• **What is being asked**
Your answer should hold all lines of the entries that include the word "computer".

• **Information**
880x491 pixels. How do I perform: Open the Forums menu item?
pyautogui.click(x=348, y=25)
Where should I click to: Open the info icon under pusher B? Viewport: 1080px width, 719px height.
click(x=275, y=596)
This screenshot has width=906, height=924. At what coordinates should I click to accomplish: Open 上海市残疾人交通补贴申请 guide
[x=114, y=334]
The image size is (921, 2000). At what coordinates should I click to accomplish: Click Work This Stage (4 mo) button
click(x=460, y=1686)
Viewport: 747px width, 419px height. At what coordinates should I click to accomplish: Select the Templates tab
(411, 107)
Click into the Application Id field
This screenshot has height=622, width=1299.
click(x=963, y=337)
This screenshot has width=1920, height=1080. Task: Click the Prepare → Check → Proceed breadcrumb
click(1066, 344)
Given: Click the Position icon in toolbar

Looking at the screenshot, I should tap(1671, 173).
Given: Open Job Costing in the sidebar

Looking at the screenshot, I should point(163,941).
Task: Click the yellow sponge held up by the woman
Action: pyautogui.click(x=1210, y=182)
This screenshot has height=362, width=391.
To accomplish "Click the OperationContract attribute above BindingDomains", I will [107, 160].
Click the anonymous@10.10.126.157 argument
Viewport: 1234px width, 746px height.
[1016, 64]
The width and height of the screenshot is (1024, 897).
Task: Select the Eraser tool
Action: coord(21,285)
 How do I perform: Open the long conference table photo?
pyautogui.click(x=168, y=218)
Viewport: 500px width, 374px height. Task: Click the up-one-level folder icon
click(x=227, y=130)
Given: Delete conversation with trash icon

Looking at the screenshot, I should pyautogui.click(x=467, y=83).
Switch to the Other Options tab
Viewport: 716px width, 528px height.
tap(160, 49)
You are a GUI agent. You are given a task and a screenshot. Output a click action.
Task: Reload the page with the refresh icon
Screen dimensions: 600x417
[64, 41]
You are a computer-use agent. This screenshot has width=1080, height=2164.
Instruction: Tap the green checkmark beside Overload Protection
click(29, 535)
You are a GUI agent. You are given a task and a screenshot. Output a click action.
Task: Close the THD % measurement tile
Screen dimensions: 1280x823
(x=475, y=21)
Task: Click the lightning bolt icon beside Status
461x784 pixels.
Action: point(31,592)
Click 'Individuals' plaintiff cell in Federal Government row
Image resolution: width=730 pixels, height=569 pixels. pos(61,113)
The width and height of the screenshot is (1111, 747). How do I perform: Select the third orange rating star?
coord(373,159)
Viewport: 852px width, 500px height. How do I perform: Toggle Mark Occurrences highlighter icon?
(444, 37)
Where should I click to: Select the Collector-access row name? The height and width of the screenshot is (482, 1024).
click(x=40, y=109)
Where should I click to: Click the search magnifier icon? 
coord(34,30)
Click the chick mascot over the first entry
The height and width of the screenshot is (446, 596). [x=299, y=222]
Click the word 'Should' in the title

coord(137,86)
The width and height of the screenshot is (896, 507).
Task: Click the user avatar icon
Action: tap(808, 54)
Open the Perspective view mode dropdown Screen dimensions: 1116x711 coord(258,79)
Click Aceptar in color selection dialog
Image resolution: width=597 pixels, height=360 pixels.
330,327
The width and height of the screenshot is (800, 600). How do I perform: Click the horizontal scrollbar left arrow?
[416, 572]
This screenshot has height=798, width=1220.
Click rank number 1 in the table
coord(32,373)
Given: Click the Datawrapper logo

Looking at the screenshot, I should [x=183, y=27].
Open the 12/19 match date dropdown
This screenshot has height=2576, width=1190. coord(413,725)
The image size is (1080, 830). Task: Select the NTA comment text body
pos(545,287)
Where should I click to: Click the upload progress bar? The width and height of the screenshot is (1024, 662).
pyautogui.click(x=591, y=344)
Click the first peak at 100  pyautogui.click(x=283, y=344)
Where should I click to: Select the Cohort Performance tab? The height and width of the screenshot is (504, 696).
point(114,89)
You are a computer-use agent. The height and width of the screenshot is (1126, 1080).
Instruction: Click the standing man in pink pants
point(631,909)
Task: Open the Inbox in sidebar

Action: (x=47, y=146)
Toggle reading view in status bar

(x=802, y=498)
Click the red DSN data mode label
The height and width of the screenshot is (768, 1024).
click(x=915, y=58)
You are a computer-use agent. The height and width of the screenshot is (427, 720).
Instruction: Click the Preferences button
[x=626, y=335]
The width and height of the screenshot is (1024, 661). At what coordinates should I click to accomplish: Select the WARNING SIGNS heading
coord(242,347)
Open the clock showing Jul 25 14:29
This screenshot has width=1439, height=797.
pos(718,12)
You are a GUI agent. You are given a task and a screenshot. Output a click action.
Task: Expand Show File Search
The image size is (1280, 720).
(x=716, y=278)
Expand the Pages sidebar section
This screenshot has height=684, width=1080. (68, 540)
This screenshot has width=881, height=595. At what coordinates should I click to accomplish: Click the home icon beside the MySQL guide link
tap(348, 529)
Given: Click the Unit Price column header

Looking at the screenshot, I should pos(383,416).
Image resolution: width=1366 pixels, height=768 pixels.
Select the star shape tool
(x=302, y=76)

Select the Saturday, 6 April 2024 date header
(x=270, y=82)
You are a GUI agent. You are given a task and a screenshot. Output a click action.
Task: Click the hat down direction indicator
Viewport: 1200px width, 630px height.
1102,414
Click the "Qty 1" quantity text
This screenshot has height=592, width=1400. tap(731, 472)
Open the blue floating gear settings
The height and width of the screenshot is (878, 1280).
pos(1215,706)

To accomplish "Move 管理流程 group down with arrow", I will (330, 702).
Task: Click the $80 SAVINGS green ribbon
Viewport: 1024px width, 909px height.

• **Reply**
You are a computer-use agent. This screenshot has width=1080, height=2164.
You are a computer-use agent. The height and width of the screenshot is (1126, 1080).
You are a computer-use agent. The height and width of the screenshot is (427, 720).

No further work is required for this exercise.